To extend the device's life, use a simple slider switch to disconnect the battery. This prevents battery discharge while the device is not in use. However, to charge the battery, the device must be turned on.
Enclosure
The enclosure is 3D printed and designed to be as simple as possible. It consists of three parts, including a lid for the USB access if needed. The bottom and the lid are sliding against each other and are secured with two screws.
As the OLED display is only supported by the pin headers, the enclosure includes three simple pillars for added support.
The slider switch requires no screwing or glueing and is clipped into the bottom part of the enclosure, as shown in Figure 5.

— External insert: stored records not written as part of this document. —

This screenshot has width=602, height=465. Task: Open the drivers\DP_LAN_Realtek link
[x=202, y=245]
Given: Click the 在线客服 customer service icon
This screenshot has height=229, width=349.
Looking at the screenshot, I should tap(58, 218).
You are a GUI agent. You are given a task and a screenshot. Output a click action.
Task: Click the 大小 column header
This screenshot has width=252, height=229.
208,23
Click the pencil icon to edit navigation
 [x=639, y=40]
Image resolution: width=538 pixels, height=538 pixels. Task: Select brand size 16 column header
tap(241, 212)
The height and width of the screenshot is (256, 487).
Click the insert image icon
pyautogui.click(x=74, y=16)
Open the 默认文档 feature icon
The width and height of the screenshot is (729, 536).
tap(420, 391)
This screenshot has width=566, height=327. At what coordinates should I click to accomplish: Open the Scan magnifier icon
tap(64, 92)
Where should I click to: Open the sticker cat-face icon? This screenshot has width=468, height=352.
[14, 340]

If required, the USB access can be closed with a simple rotating lid.
Two M3 screws secure the bottom and lid of the enclosure. To prevent the self-cut threads from wearing out, the bottom part of the enclosure has two small details that hold the M3 nuts. The M3 nuts are simply glued into these details.
Below the OLED display is space for a 500 mAh battery to run the device outdoors.

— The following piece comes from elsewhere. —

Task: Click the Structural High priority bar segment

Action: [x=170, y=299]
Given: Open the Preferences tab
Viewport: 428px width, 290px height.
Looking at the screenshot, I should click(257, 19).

📝 NOTE: The step files for the enclosure are available in the GitHub repository with the source code in the folder enclosure. |
Setup
LoRa P2P
Set the device in LoRa P2P mode with the following command:
AT+NWM=0
If the device was not already in P2P mode, it may reboot after receiving the command. Then the LoRa P2P parameters must be configured, which in this case are as follows:
- Frequency: 916100000 Hz
- Bandwidth: 125 kHz
- Spreading factor: 7
- Coding rate: 4/5
- Preamble length: 8
- TX power: 5 dBm
AT+PRECV=0
AT+P2P=916000000:7:0:1:8:5
📝 NOTE: I
f the credentials were set already (they are saved in the flash of the device), the switch to P2P testing can as well be done with the following command:
|
If the device was not already in LoRa P2P mode, it may reboot after receiving the command.
📝 NOTE: The command AT+PRECV=0 is required to stop the device from listening. While in RX mode, parameters cannot be changed. |
To be able to receive packets from other devices, they have to be setup to exactly the same parameters.

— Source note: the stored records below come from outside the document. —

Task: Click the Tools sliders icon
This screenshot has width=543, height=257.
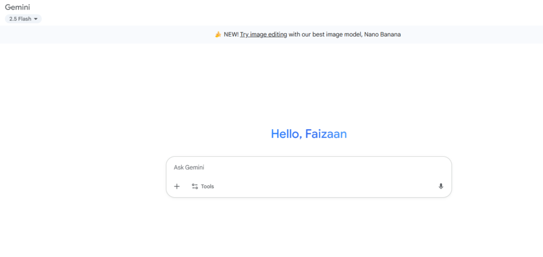Action: (x=195, y=187)
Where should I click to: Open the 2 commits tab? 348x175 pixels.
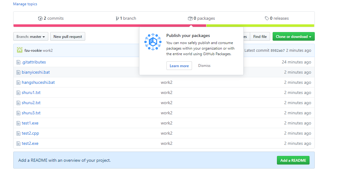click(51, 18)
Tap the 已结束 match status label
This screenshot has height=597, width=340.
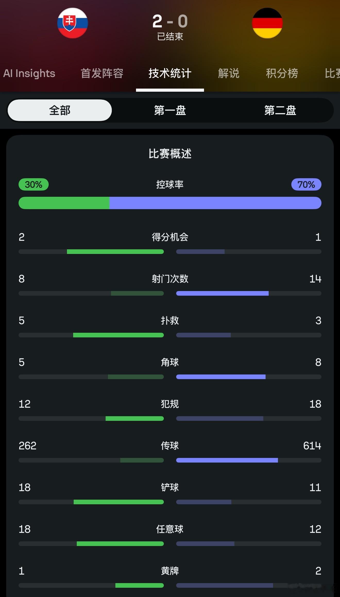[170, 37]
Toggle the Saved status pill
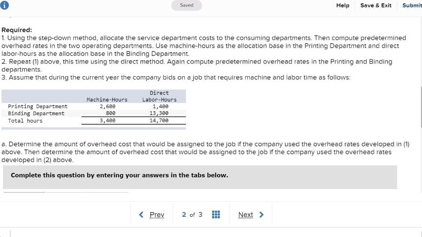Screen dimensions: 422x237 186,5
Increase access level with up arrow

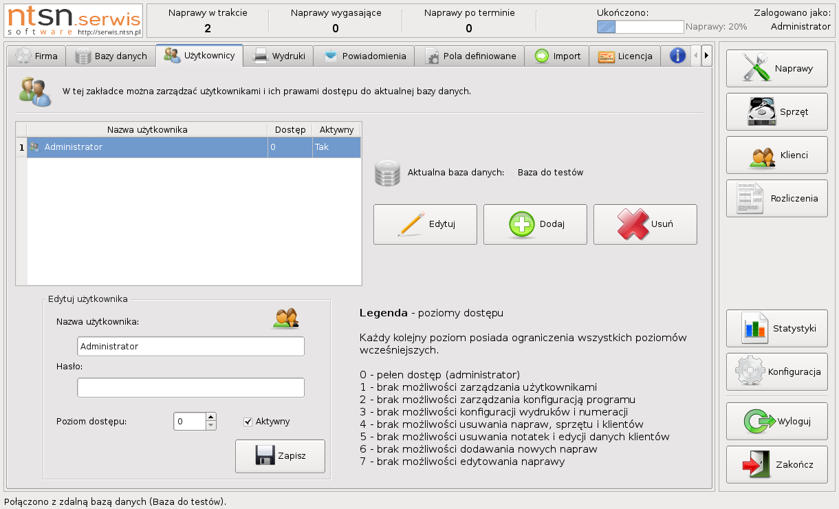[x=211, y=417]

If the setup of all devices is the same, the display will show the received LoRa P2P packets:
- P2P received packet number
- Frequency, spreading factor and bandwidth
- RSSI
- SNR
LoRaWAN Confirmed Packets
Set the device in LoRaWAN mode with the following command:
AT+NWM=1
If the device was not already in LoRaWAN mode, it may reboot after receiving the command. Then the LoRaWAN parameters and credentials have to be setup.
For this sample guide, the device is set to AS923-3, OTAA join mode, confirmed packet mode, disable link check, and then reset the device to perform a LoRaWAN JOIN sequence:
AT+BAND=10
AT+NJM=1
AT+CFM=1
AT+LINKCHECK=0
AT+DEVEUI=AC1F09FFFE000000
AT+APPEUI=AC1F09FFFE000000
AT+APPKEY=AC1F09FFFE000000AC1F09FFFE000000
ATZ
📝 NOTE: If the credentials have already been set (they are saved in the device's flash), the switch to CFM testing can be done with the following command:
|
If the device was not already in LoRaWAN mode, it may reboot after receiving the command.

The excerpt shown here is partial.